Acts of media organisations in the course of journalism are exempt from the Privacy Act, provided that the organisation has publicly committed to observing published privacy standards. The Report does not propose any changes to the entities and actions covered by the journalism exemption but recommends that media organisations be required to keep personal information secure, destroy it when it is no longer needed and report eligible data breaches to the Office of the Australian Information Commissioner (OAIC) (Proposals 9.4 – 9.5).

It also recommends that media organisations be subject to privacy standards developed and overseen by the Australian Communications and Media Authority (ACMA), the Australian Press Council (APC) or the Independent Media Council (IMC) or other standards that adequately deal with privacy (Proposal 9.1) and that, in consultation with industry and the ACMA, the OAIC should develop and publish criteria for adequate media privacy standards (Proposal 9.2). The Response agrees with Proposal 9.1, however, it has only agreed in-principle with Proposals 9.2 – 9.5.

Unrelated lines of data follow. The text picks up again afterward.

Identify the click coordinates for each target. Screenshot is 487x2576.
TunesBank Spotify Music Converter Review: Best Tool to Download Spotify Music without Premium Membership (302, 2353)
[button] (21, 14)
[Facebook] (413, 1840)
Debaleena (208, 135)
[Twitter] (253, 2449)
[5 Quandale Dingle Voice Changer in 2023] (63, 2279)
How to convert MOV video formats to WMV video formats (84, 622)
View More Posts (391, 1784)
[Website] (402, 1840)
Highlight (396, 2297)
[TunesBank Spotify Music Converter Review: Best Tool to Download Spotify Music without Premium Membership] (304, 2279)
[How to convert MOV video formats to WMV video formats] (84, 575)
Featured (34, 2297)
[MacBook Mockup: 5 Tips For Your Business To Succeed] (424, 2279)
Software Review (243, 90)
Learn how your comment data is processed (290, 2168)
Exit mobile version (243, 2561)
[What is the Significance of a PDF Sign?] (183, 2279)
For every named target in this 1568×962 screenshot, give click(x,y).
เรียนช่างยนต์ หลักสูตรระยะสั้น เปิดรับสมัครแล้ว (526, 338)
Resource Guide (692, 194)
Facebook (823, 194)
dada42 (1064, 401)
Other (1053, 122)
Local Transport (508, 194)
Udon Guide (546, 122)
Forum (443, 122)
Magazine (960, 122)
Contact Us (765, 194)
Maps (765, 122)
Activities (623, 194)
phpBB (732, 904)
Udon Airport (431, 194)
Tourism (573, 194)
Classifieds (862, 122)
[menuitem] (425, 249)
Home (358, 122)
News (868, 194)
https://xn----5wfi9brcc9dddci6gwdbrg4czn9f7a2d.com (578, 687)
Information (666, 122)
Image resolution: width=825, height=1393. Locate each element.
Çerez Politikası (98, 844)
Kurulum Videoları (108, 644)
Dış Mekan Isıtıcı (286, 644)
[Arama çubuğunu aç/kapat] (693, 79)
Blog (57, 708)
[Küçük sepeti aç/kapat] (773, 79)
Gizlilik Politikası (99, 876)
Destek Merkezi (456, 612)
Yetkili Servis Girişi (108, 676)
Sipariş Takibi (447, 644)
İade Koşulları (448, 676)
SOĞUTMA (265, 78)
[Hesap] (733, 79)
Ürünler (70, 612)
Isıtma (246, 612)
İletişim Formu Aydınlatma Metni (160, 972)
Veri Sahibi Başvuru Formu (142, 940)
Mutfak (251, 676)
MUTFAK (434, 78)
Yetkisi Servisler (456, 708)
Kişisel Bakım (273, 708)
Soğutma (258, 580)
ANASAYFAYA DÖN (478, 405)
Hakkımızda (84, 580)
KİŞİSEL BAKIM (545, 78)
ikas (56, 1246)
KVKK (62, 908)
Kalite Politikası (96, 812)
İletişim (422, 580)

The GDPR does not set out specific exceptions for journalistic activities but instead provides a general power for EU Member States to implement their own exemptions from a range of GDPR provisions in order to balance the protection of personal data with data processing carried out for the purposes of journalism or academic, artistic or literary expression (Article 85). While this appears broad, it is up to individual states to determine the extent of the exemption implemented under this power.

Notification of data breaches

Given the number of high-profile data breaches that have hit the news in Australia in recent years, it is no surprise that tightening the Notifiable Data Breaches (NDB) scheme has formed part of the agenda of the Report.

As it currently stands, under the Privacy Act, if an entity is aware of reasonable grounds to suspect it may have suffered an eligible data breach (i.e. a data breach resulting in a likelihood of serious harm to any of the impacted individuals) it must take reasonable steps to assess whether there are reasonable grounds for it to believe that such a breach has occurred within a maximum of 30 days. If this threshold is met, the entity must notify both the OAIC (in its capacity as regulator) and impacted individuals as soon as practicable.

This contrasts with the approach under the GDPR, which sets a different threshold for notification to a regulator versus impacted individuals. A controller is required to notify the relevant regulator of a data breach in all cases, unless the breach is 'unlikely to result in a risk' to an individual (Article 33). The threshold for notification to an individual is higher and only applies when the breach is 'likely to result in a high risk' to an individual (Article 34). If these thresholds are met, then the controller must notify 'without undue delay' and, where feasible in respect of the notification to regulators, no later than 72 hours after becoming aware of the breach.

While the Report does not propose a lower threshold for notification to the OAIC, it does propose a more prescriptive timeframe for notification of data breaches where an entity becomes aware that there are reasonable grounds to believe that it has suffered an eligible data breach. That timeframe reflects the 72-hour period set by the GDPR (Proposal 28.2). This proposal was agreed in-principle in the Response, with the Government stating that it will further explore appropriate timeframes for notifying the OAIC with stakeholders and alignment with other relevant reporting frameworks.

However, while the Report does discuss the 30-day assessment period, it does not specifically suggest any updates to this provision in the Privacy Act. Therefore, even if the Government implements a 72-hour notification period as described, if the assessment period remains in place, entities subject to the Privacy Act may still find a more lenient timeframe for them to notify the OAIC than under the GDPR.

The content of this article is intended to provide a general guide to the subject matter. Specialist advice should be sought about your specific circumstances.